The club's Ayrshire Cup defeat by Ayr F.C. in the first round in 1884–85 led to a curious sequel. The Ayrshire Post criticized the Maybole fans as being "a disgrace to the town" because of their "wild howlings". This led to a reply by one John Clydesdale, stating that the Ayr fans were "the most unruly in the county", but after a rejoinder from 'a native of Maybole' that the Maybole fans were an "unruly crowd of spectators" giving forth "an unearthly yell...which continued more or less to the end of the game. I forbear even to hint of the language they used to the Ayr players", and accusing him of being the "worse of drink" spectator who "took off his coat and hat and went over the ropes to help Maybole", John Clydesdale wrote back to say that the letter purporting to be from him was a forgery.

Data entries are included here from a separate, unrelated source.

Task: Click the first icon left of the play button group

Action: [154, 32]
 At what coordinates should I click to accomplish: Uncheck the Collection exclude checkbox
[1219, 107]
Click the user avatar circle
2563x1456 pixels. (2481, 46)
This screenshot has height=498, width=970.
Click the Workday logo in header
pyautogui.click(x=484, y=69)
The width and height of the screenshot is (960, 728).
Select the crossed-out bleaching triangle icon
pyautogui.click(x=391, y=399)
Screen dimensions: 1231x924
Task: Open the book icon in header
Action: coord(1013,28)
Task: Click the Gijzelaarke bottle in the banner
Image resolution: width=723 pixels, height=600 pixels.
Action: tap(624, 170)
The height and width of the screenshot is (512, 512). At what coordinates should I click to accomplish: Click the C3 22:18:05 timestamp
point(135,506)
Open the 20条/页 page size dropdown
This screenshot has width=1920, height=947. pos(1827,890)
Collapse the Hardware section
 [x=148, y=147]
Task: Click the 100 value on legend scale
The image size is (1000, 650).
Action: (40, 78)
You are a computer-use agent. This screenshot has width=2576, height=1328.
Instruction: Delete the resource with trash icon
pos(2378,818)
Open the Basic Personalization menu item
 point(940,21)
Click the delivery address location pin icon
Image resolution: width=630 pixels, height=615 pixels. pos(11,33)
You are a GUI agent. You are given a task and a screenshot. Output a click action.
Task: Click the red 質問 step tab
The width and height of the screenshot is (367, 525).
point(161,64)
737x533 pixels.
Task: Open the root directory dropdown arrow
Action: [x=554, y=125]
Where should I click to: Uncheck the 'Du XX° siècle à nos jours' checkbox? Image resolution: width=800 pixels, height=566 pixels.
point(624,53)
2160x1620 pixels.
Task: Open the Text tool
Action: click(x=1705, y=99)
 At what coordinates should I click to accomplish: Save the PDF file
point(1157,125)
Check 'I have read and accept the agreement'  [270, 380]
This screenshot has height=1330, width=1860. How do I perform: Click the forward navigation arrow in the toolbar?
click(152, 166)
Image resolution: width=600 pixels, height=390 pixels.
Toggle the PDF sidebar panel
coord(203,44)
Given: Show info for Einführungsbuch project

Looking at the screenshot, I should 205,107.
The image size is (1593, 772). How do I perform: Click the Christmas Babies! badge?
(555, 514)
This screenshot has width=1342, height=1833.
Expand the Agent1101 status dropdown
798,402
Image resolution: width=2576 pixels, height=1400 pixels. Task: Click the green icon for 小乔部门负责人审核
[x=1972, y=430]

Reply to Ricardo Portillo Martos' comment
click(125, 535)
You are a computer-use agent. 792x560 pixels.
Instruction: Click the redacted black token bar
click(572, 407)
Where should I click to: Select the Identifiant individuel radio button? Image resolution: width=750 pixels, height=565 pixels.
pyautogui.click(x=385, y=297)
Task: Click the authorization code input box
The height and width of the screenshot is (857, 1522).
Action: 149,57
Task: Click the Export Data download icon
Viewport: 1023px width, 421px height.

The club's last entry to the Scottish Cup, in 1891–92, was after the introduction of qualifying rounds. In the first qualifying round, the club was drawn to play Mauchline, but withdrew, and the last recorded match for the club was a 9–0 defeat to Kilbirnie in the Ayrshire Cup that season. The club did enter in 1892–93, but scratched from the competition before the first round. Senior football re-started in 1895 with the formation of a new Maybole club.

==Colours==

The club's colours were as follows:

- 1880–86: maroon shirts, white shorts
- 1886–88: black & white stripes
- 1888–91: blue shirt, white shorts

==Grounds==

The club originally played at Myremill Holm. From the start of the 1884–85 season, the club moved to a new ground at Gardenrose Farm, immediately above the railway station.